Di beberapa situs online, ada yang mengartikan "politikus" sebagai "ahli politik" sedangkan "politisi" sebagai "insan politik" (yang belum tentu adalah seorang ahli). Ada yang yang mengartikan "politikus" secara negatif yaitu "orang yang berpolitik ala tikus [got]" sementara "politisi" berarti "orang yang berpolitik secara bermartabat". Ada yang menyatakan bahwa "politikus" merupakan kata yang tepat merujuk kepada orang yang berpolitik, sedangkan "politisi" menyusup masuk ke dalam perbendaharaan kosakata Indonesia sebagai akibat "lidah orang Indonesia lebih suka menyebut istilah politisi ketimbang politikus".
Dari segi maknanya, istilah "politikus" dan "politisi" sebenarnya hampir sama saja seperti yang sudah dikemukakan sebelumnya. Tetapi, yang membedakan keduanya adalah referensi unsur inflektifnya, dalam hal ini unsur jumlah (number). Kata "politikus" adalah bentuk tunggalnya, sedangkan "politisi" adalah bentuk jamaknya. Sebagai acuan analogisnya, perhatikan tabel lengkap infleksi kata "politikus" dalam bahasa Latin, di bawah ini:
[caption id="attachment_317210" align="aligncenter" width="551" caption="Diadaptasi dari: http://en.wiktionary.org/"]

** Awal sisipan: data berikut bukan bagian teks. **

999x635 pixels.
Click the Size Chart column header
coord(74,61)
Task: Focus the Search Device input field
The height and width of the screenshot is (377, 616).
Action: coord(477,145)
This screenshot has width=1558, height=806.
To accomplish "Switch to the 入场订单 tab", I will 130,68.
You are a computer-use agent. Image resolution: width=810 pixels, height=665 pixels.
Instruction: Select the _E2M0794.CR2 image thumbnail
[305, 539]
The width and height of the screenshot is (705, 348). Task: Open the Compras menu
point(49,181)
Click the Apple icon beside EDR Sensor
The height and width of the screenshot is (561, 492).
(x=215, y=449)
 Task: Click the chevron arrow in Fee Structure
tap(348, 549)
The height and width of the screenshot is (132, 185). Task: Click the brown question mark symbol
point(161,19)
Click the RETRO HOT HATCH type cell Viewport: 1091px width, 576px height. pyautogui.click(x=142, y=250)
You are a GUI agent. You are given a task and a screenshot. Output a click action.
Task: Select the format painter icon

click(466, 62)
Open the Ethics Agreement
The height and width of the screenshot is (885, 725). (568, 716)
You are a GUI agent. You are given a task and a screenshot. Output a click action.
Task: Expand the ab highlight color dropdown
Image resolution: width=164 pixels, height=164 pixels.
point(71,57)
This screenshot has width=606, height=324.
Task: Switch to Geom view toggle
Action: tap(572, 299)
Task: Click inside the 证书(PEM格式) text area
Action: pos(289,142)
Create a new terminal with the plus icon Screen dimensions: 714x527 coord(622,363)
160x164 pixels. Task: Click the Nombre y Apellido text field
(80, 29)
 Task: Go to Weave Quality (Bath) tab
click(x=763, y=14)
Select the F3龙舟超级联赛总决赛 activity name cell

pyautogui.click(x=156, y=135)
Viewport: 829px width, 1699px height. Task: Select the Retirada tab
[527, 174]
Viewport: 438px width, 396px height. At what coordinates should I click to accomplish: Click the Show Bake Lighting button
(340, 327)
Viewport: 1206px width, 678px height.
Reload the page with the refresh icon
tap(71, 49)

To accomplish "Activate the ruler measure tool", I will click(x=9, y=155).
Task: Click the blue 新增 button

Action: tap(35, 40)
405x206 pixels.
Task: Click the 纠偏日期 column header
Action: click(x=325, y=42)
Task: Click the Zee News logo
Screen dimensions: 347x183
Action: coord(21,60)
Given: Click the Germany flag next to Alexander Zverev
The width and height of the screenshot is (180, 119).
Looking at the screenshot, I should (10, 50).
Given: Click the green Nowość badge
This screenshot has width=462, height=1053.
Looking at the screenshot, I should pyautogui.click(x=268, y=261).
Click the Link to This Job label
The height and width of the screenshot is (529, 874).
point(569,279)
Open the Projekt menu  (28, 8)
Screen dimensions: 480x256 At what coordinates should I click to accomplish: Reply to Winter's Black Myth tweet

Dalam tabel di atas, memang kata politici (Ind. "politisi") dalam bentuk nominatif maskulin jamaknya sama dengan genitif masukulin tunggal dan neuter tunggalnya. Tetapi ini bisa dijelaskan secara gampang karena acuan inflektif selalu dimulai dari nominatif maskulinnya. Jadi, argumentasi inflektif bahwa "politikus" adalah bentuk tunggal dan "politisi" adalah bentuk jamaknya tidak terpengaruh oleh kesamaan bentuk nominatif maskulin jamak dan genitif maskulin tunggal juga genitif neuter tunggalnya.
Satu contoh saja. Adalah salah jika kita menyatakan, "Para politisi itu membuat pernyataan sikap politis." Salah, karena seharusnya bukan kata "politisi" yang digunakan, melainkan kata "politikus".
Saya kira, contoh yang sangat "licin" di atas setara dengan beberapa pasang kata lain: "alumnus" (tunggal) dan "alumni" (jamak): "datum" (tunggal) dan "data" (jamak); juga "musikus" (tunggal) dan "musisi" (jamak).
Akhirnya, saya senyum-senyum sendiri karena baru saja menonton sebuah acara televisi Indonesia di mana sang naratornya mengomentari seorang musikus dengan berkata: "Musisi ini sudah makan asam garam dunia pertunjukan musik".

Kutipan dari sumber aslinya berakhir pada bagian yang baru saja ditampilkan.